Requirement
Produce a perfect copy of the listing, matching each line.

Listed entries
____
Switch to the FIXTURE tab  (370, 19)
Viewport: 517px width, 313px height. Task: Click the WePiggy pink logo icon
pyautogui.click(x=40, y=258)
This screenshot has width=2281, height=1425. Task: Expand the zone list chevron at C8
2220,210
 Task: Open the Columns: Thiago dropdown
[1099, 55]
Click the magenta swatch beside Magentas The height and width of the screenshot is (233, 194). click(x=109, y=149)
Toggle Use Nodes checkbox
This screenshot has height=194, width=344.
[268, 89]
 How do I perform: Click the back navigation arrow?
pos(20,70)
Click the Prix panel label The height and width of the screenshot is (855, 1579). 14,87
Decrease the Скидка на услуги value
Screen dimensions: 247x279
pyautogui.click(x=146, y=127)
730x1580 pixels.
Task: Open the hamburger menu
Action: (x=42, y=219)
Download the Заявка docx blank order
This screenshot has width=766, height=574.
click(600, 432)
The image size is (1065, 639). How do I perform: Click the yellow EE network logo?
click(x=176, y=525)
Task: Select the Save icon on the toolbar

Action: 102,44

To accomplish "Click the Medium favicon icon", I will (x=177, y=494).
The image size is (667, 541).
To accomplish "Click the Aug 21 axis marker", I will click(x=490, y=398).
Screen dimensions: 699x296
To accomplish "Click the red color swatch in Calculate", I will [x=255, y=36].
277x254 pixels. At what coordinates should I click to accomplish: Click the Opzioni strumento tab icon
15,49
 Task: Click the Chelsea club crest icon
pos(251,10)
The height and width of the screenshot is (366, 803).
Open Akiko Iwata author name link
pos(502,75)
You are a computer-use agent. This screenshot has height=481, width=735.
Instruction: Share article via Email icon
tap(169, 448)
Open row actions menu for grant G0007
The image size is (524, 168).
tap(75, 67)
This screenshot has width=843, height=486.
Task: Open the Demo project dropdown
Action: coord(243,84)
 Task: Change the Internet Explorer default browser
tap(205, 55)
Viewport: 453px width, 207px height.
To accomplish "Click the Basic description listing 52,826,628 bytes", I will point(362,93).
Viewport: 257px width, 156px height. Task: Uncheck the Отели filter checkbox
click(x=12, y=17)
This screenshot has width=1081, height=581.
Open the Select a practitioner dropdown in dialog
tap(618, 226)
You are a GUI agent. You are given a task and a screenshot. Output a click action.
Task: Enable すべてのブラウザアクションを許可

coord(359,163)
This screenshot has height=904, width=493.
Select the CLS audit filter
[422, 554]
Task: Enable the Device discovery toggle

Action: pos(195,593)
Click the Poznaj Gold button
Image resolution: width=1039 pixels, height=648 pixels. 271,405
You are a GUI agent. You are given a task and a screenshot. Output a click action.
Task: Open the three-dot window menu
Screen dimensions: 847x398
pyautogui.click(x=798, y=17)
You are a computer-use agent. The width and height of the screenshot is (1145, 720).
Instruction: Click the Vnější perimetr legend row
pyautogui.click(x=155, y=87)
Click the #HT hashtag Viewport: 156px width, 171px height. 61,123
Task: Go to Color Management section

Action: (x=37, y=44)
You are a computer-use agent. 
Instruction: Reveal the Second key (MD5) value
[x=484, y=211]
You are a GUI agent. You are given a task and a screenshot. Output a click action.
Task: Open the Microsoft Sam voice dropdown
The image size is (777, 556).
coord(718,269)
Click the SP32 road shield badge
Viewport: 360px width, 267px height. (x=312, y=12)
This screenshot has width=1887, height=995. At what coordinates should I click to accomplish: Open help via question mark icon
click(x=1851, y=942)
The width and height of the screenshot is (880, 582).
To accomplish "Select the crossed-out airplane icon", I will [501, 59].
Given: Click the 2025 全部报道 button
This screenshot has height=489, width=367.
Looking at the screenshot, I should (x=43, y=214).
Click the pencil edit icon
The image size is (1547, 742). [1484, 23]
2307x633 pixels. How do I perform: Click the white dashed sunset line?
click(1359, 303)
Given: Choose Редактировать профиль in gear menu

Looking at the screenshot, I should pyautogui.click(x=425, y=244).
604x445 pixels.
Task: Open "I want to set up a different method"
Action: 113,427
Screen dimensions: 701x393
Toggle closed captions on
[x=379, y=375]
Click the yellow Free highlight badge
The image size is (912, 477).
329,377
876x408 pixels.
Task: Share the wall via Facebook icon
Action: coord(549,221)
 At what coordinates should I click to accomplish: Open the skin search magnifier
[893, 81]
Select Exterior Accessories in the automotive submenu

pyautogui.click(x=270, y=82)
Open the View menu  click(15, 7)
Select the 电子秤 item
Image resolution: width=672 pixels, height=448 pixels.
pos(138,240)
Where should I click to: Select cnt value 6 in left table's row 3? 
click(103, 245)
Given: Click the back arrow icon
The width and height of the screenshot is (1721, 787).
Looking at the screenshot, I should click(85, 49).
____
Your response
Switch to the FIXTURE tab  (370, 19)
Viewport: 517px width, 313px height. Task: Click the WePiggy pink logo icon
pyautogui.click(x=40, y=258)
This screenshot has width=2281, height=1425. Task: Expand the zone list chevron at C8
2220,210
 Task: Open the Columns: Thiago dropdown
[1099, 55]
Click the magenta swatch beside Magentas The height and width of the screenshot is (233, 194). click(x=109, y=149)
Toggle Use Nodes checkbox
This screenshot has height=194, width=344.
[268, 89]
 How do I perform: Click the back navigation arrow?
pos(20,70)
Click the Prix panel label The height and width of the screenshot is (855, 1579). 14,87
Decrease the Скидка на услуги value
Screen dimensions: 247x279
pyautogui.click(x=146, y=127)
730x1580 pixels.
Task: Open the hamburger menu
Action: (x=42, y=219)
Download the Заявка docx blank order
This screenshot has width=766, height=574.
click(600, 432)
The image size is (1065, 639). How do I perform: Click the yellow EE network logo?
click(x=176, y=525)
Task: Select the Save icon on the toolbar

Action: 102,44

To accomplish "Click the Medium favicon icon", I will (x=177, y=494).
The image size is (667, 541).
To accomplish "Click the Aug 21 axis marker", I will click(x=490, y=398).
Screen dimensions: 699x296
To accomplish "Click the red color swatch in Calculate", I will [x=255, y=36].
277x254 pixels. At what coordinates should I click to accomplish: Click the Opzioni strumento tab icon
15,49
 Task: Click the Chelsea club crest icon
pos(251,10)
The height and width of the screenshot is (366, 803).
Open Akiko Iwata author name link
pos(502,75)
You are a computer-use agent. This screenshot has height=481, width=735.
Instruction: Share article via Email icon
tap(169, 448)
Open row actions menu for grant G0007
The image size is (524, 168).
tap(75, 67)
This screenshot has width=843, height=486.
Task: Open the Demo project dropdown
Action: coord(243,84)
 Task: Change the Internet Explorer default browser
tap(205, 55)
Viewport: 453px width, 207px height.
To accomplish "Click the Basic description listing 52,826,628 bytes", I will point(362,93).
Viewport: 257px width, 156px height. Task: Uncheck the Отели filter checkbox
click(x=12, y=17)
This screenshot has width=1081, height=581.
Open the Select a practitioner dropdown in dialog
tap(618, 226)
You are a GUI agent. You are given a task and a screenshot. Output a click action.
Task: Enable すべてのブラウザアクションを許可

coord(359,163)
This screenshot has height=904, width=493.
Select the CLS audit filter
[422, 554]
Task: Enable the Device discovery toggle

Action: pos(195,593)
Click the Poznaj Gold button
Image resolution: width=1039 pixels, height=648 pixels. 271,405
You are a GUI agent. You are given a task and a screenshot. Output a click action.
Task: Open the three-dot window menu
Screen dimensions: 847x398
pyautogui.click(x=798, y=17)
You are a computer-use agent. The width and height of the screenshot is (1145, 720).
Instruction: Click the Vnější perimetr legend row
pyautogui.click(x=155, y=87)
Click the #HT hashtag Viewport: 156px width, 171px height. 61,123
Task: Go to Color Management section

Action: (x=37, y=44)
You are a computer-use agent. 
Instruction: Reveal the Second key (MD5) value
[x=484, y=211]
You are a GUI agent. You are given a task and a screenshot. Output a click action.
Task: Open the Microsoft Sam voice dropdown
The image size is (777, 556).
coord(718,269)
Click the SP32 road shield badge
Viewport: 360px width, 267px height. (x=312, y=12)
This screenshot has width=1887, height=995. At what coordinates should I click to accomplish: Open help via question mark icon
click(x=1851, y=942)
The width and height of the screenshot is (880, 582).
To accomplish "Select the crossed-out airplane icon", I will [501, 59].
Given: Click the 2025 全部报道 button
This screenshot has height=489, width=367.
Looking at the screenshot, I should (x=43, y=214).
Click the pencil edit icon
The image size is (1547, 742). [1484, 23]
2307x633 pixels. How do I perform: Click the white dashed sunset line?
click(1359, 303)
Given: Choose Редактировать профиль in gear menu

Looking at the screenshot, I should pyautogui.click(x=425, y=244).
604x445 pixels.
Task: Open "I want to set up a different method"
Action: 113,427
Screen dimensions: 701x393
Toggle closed captions on
[x=379, y=375]
Click the yellow Free highlight badge
The image size is (912, 477).
329,377
876x408 pixels.
Task: Share the wall via Facebook icon
Action: coord(549,221)
 At what coordinates should I click to accomplish: Open the skin search magnifier
[893, 81]
Select Exterior Accessories in the automotive submenu

pyautogui.click(x=270, y=82)
Open the View menu  click(15, 7)
Select the 电子秤 item
Image resolution: width=672 pixels, height=448 pixels.
pos(138,240)
Where should I click to: Select cnt value 6 in left table's row 3? 
click(103, 245)
Given: Click the back arrow icon
The width and height of the screenshot is (1721, 787).
Looking at the screenshot, I should click(85, 49).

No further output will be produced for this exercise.